Am I the only one who has noticed that there is a dragon in the middle of Gardiner? Where did it come from? When did it get here, and why is it here? In particular I wanted to find out just how long the dragon really is. With a curled tail, it’s 34 feet long; at full length, maybe 36 feet long. I’m guessing here, because, remembering the Hogwarts School motto, Draco dormiens nunquam titillandus (never tickle a sleeping dragon) no way was I going to uncurl the tail to measure.
When Ralph and Keith Buesing closed their nursery in New City, NY they were left with a dragon Keith had formed on the nursery grounds. Ireland Corners Garage kindly offered a grassy slope with ample prowling room. So in the midst of a December 2002 snow storm, the dragon was transplanted to its present location at the intersection of Routes 44/55 and 208 where it continues to thrive under the care and attention of Keith Buesing and Coral Acres Nursery in Gardiner.
Coral Acres is no longer a nursery, but specializes in landscape design and installation, including topiary. That’s the training and trimming of live plants into clearly defined shapes.
“Being around plants, born and raised in a nursery, planting and maintaining them, you get an appreciation of plants,” Keith says. “Trimming a plant after a year’s growth may suggest another shape.”

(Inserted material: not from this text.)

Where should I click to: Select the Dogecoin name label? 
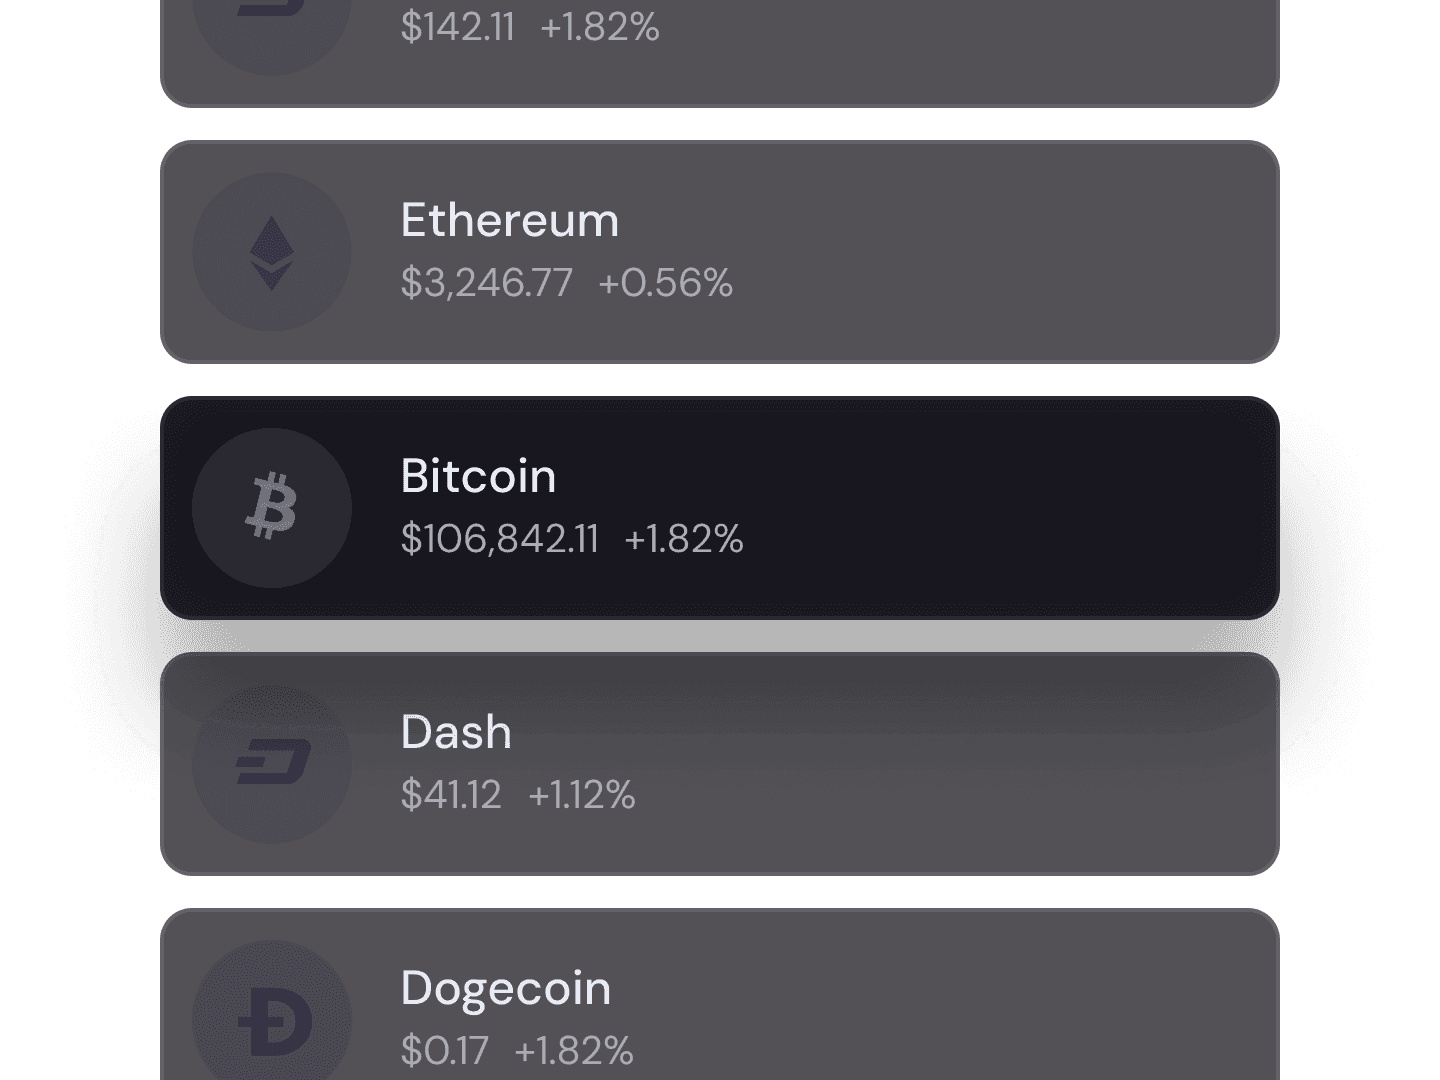tap(505, 988)
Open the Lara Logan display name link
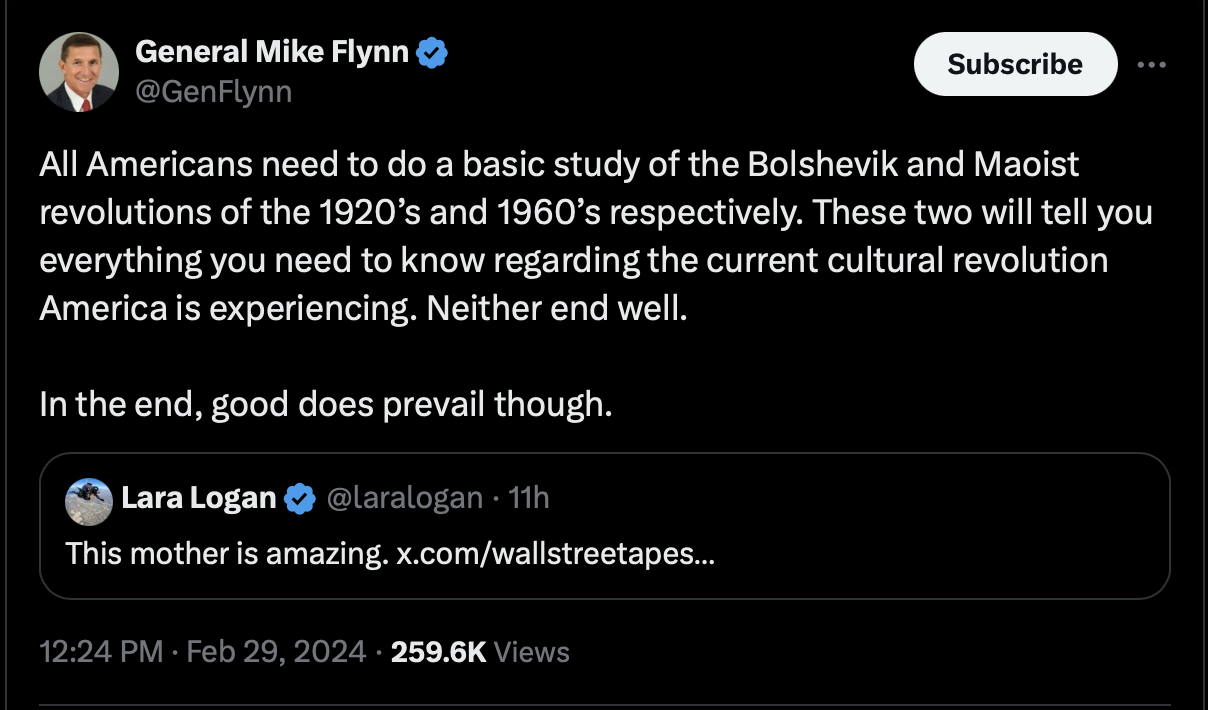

Topiaries are normally constructed of evergreens with small, dense leaves. The variety of such plants allows the topiary artist to create larger figures in a variety of shades and textures of green. The darker green body and head of the Gardiner dragon are constructed of taxus, a type of yew. The tall yellow green dorsal spikes are of golden arborvitae and the huge, taloned feet are of lighter green parson’s juniper.

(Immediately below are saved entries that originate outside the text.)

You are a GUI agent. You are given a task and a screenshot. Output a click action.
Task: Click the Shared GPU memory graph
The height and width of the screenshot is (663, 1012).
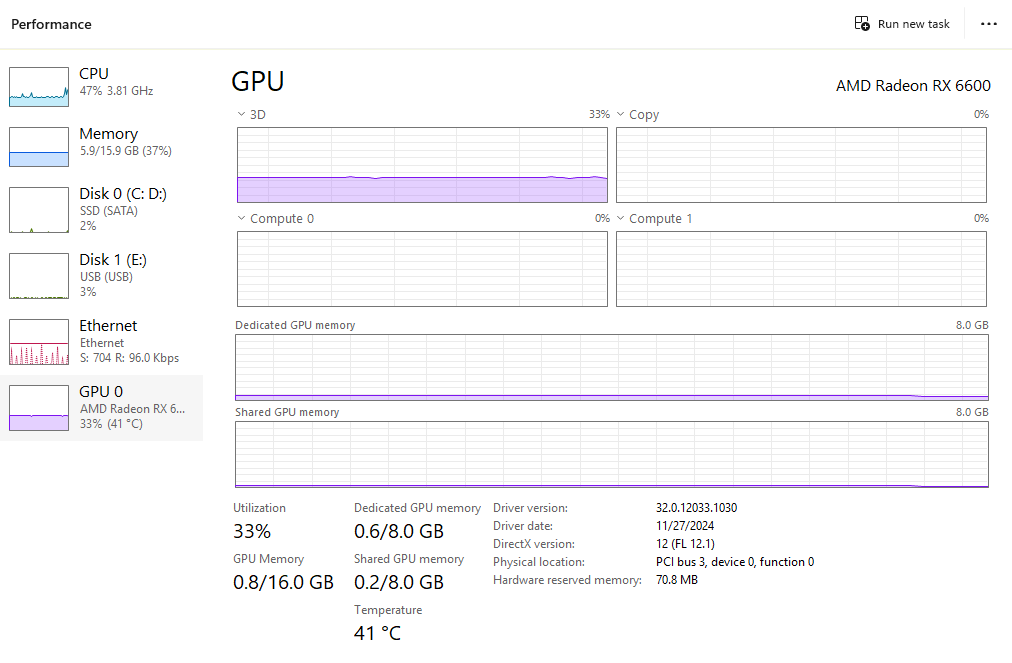tap(611, 455)
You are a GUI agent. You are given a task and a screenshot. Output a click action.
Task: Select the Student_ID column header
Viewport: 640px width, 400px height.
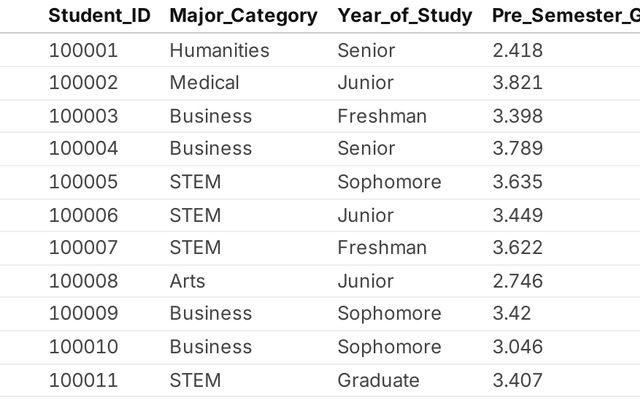click(100, 16)
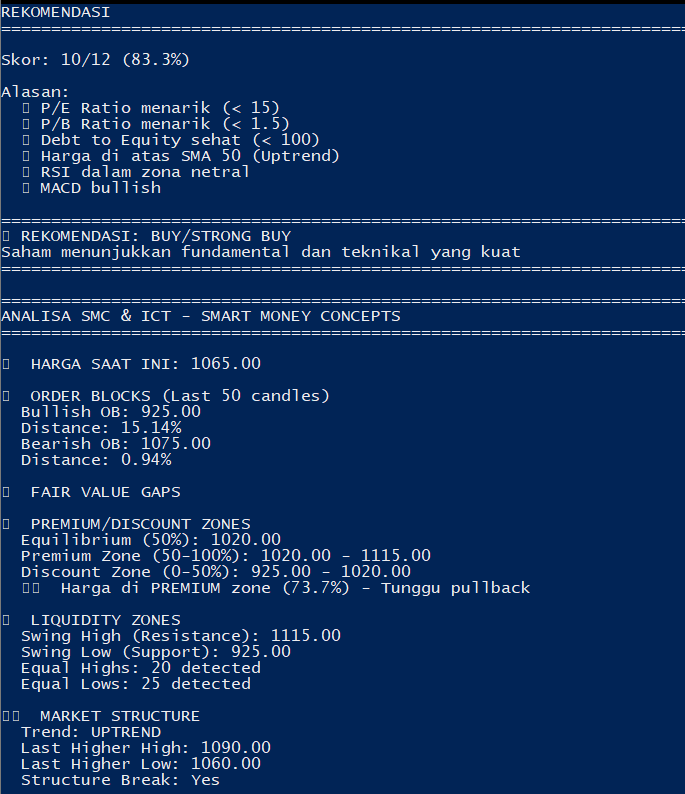The width and height of the screenshot is (685, 794).
Task: Click the Swing High (Resistance) 1115.00 line
Action: 180,636
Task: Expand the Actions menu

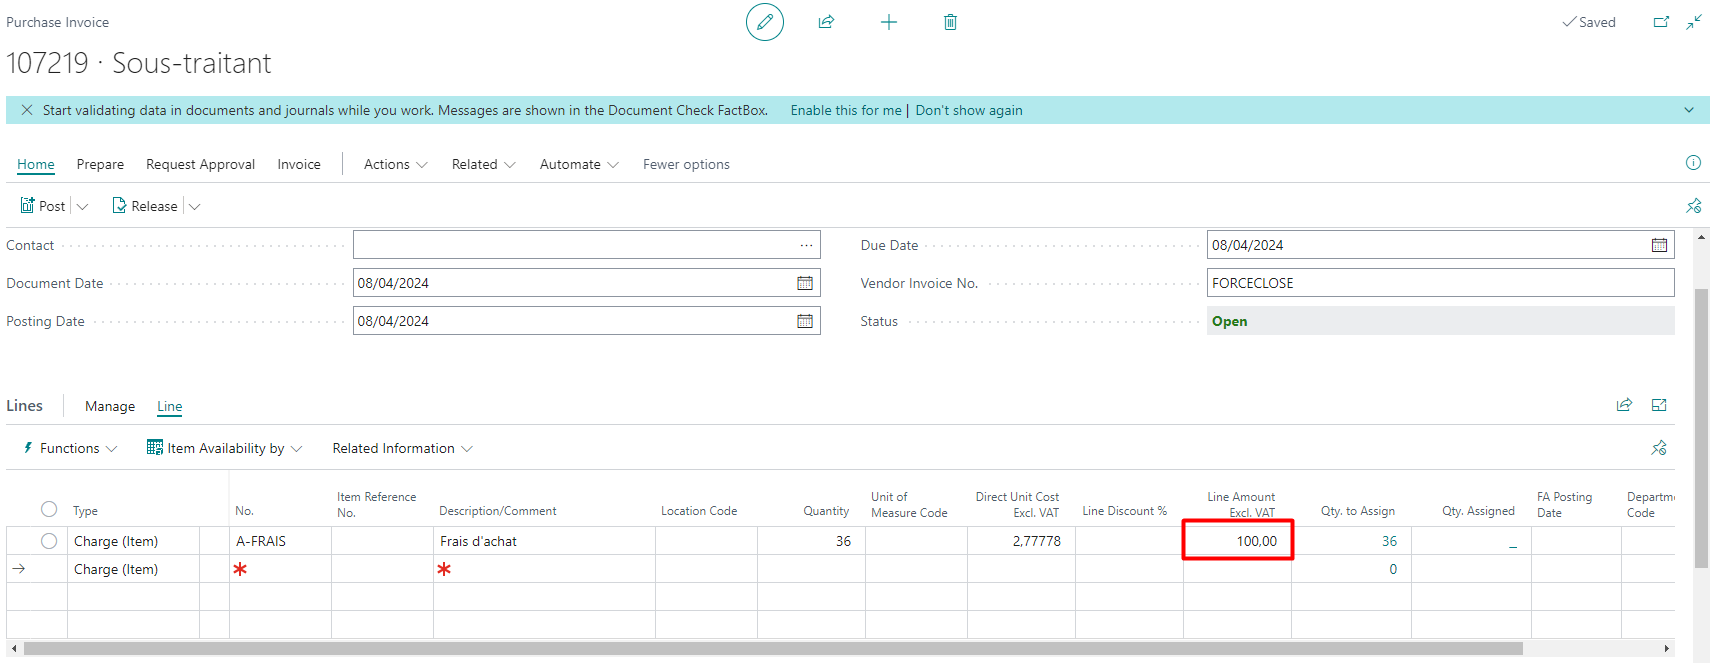Action: click(x=395, y=164)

Lately, Keith has gotten more interested in the human form and has constructed an 8 foot tall woman in front of The Bicycle Rack, next to The Bakery in New Paltz. She appears to be sunbathing, guarded by a considerably smaller dragon than Gardiner’s own.
Early cartographers would frequently fill uncharted spaces on their maps with dragons and similar creatures. Inscribed on the eastern coast of Asia on the Lenox Globe (ca. 1503-07) is HC SVNT DRACONES (hic sunt dracones) or “here are dragons.” We’re still investigating how that became, in common parlance, “there be dragons” . . . which is also the title of a 2011 film centered on the Spanish Civil War. It was so titled, according to director Roland Joffé, “Because when I started this project, I realized I’d be going off the map a bit.”
I, for one, think Gardiner’s dragon is just another thing that puts us on the map.